## EXERCISE BRIEF
Retype only the lines from the top of the records to the line with "You are a computer-use", including that line but none of the pictures.

## SUPPLIED MATERIAL
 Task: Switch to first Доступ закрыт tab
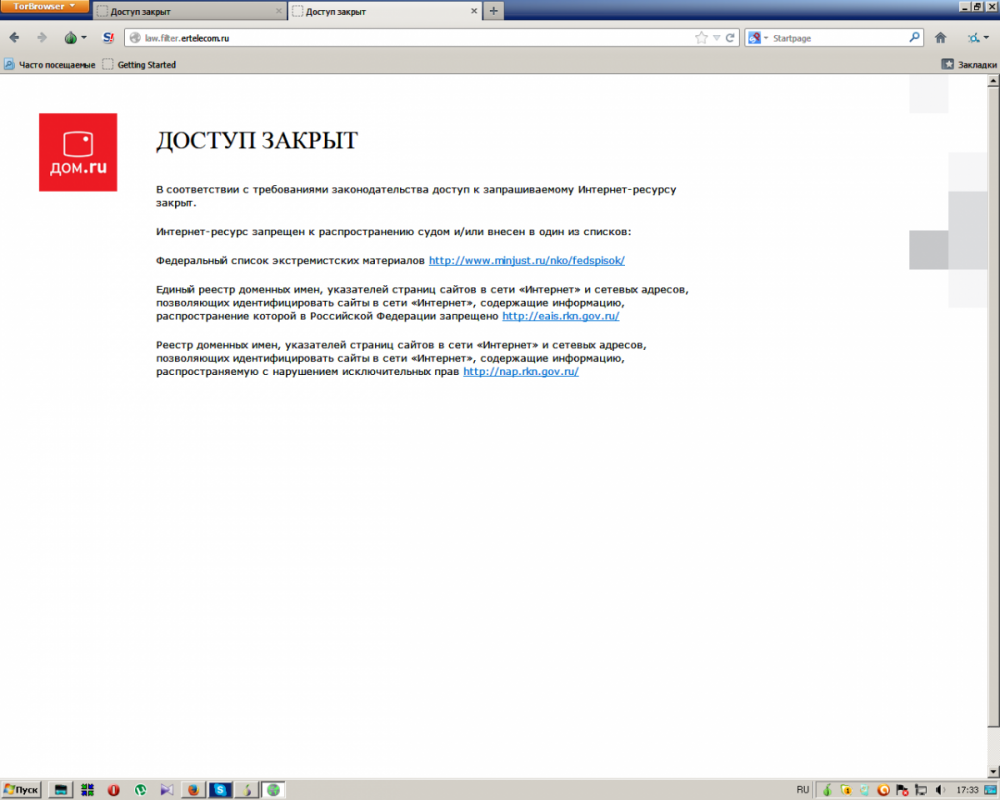(189, 11)
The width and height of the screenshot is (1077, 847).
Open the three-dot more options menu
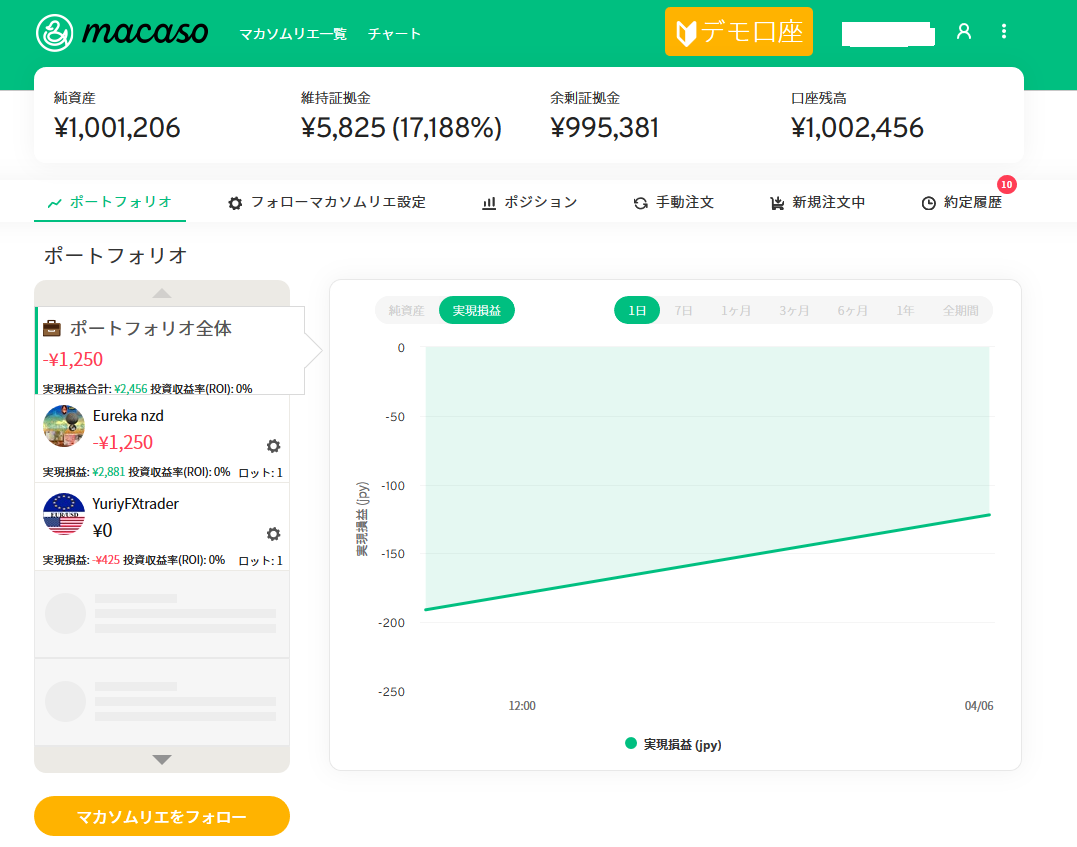tap(1004, 32)
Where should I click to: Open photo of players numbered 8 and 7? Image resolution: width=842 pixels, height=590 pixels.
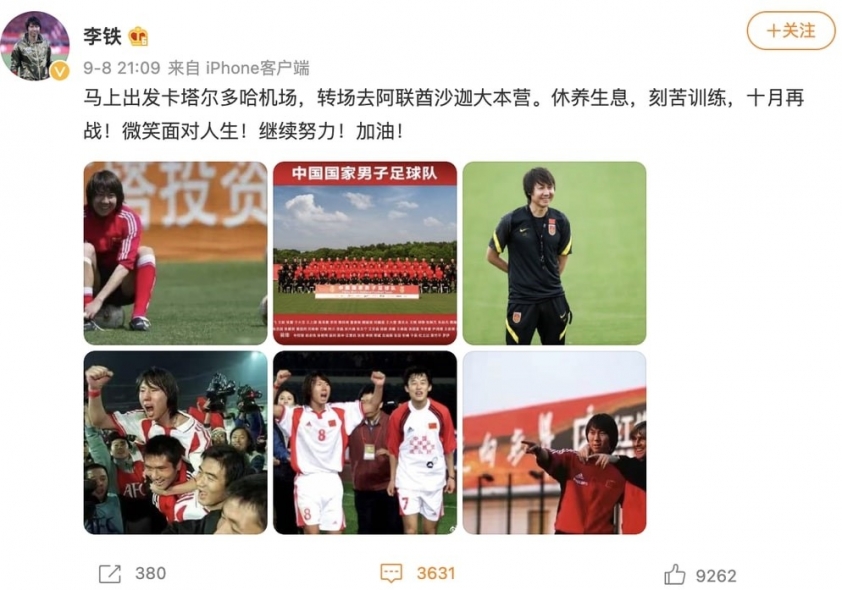[365, 442]
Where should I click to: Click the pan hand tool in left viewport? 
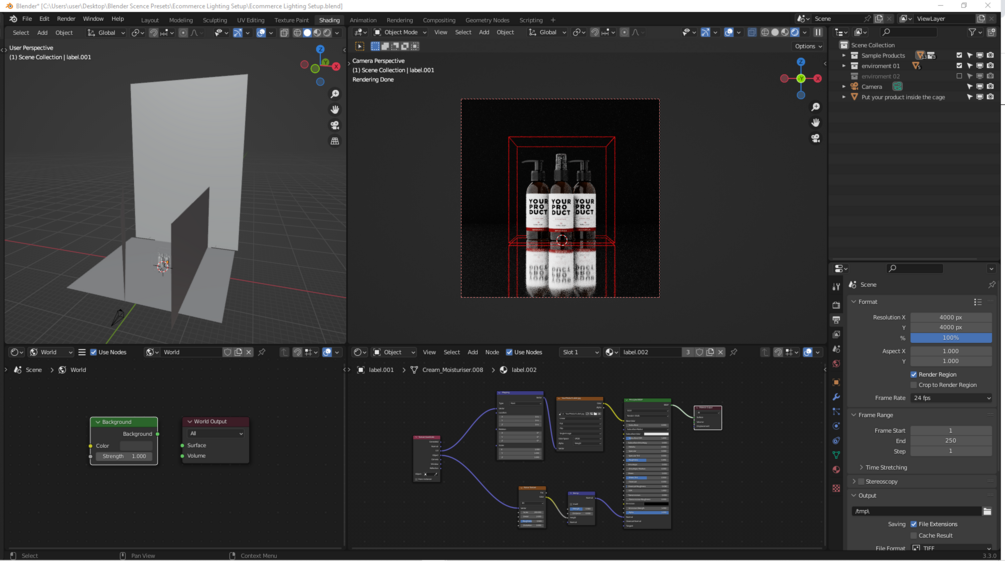coord(335,110)
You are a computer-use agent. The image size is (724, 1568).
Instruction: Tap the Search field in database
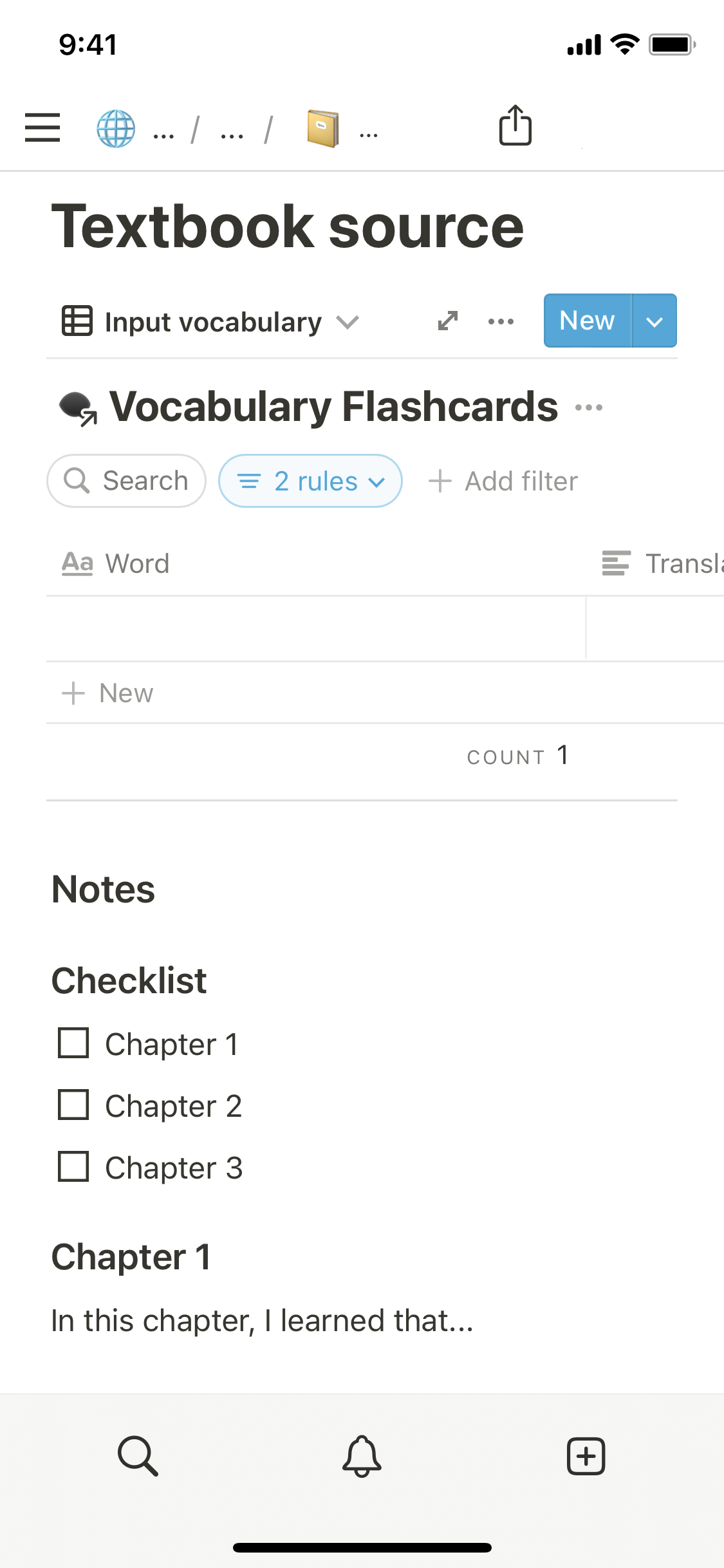127,481
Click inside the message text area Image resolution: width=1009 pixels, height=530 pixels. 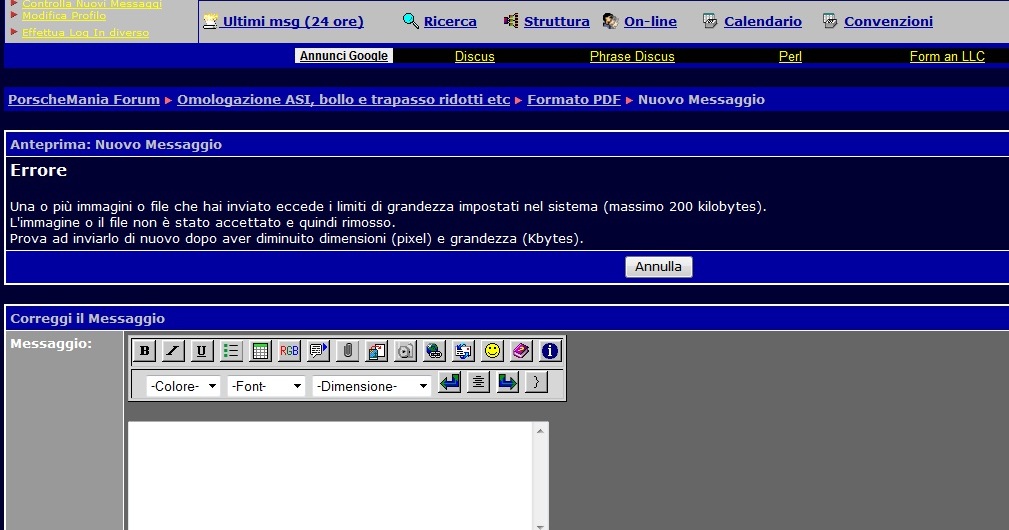330,475
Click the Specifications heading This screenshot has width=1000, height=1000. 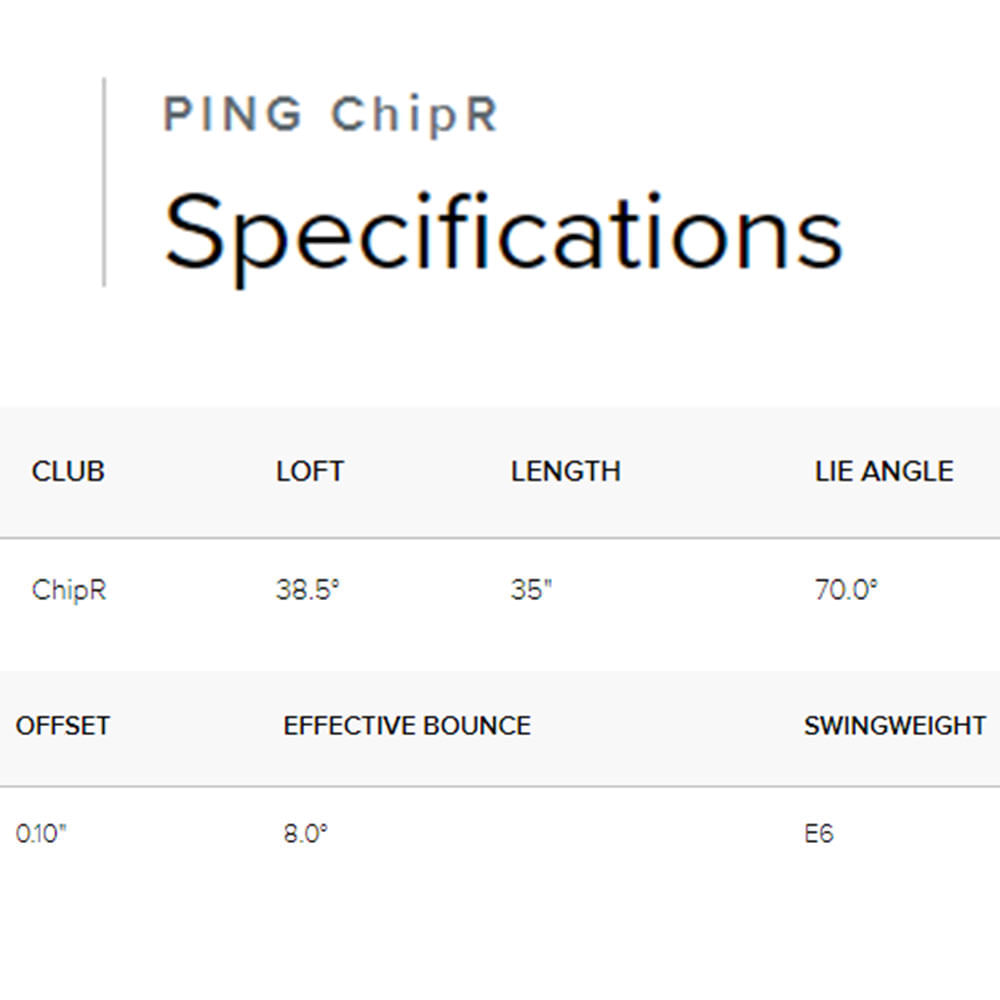click(503, 237)
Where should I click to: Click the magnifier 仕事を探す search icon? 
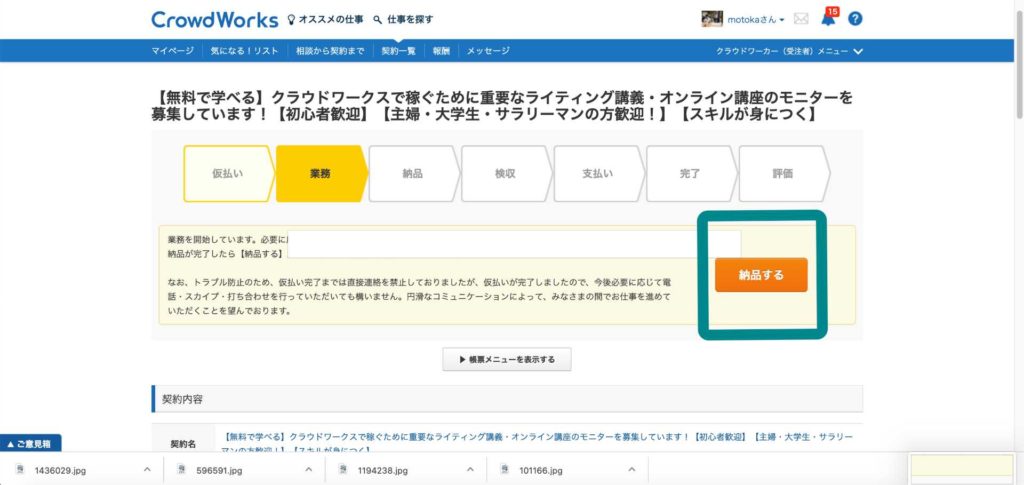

## EXPECTED ANSWER
 Task: Switch to first Доступ закрыт tab
(189, 11)
The width and height of the screenshot is (1077, 847).
Open the three-dot more options menu
tap(1004, 32)
Where should I click to: Open photo of players numbered 8 and 7? Image resolution: width=842 pixels, height=590 pixels.
[365, 442]
Where should I click to: Click the pan hand tool in left viewport? 
coord(335,110)
You are a computer-use agent. The image size is (724, 1568).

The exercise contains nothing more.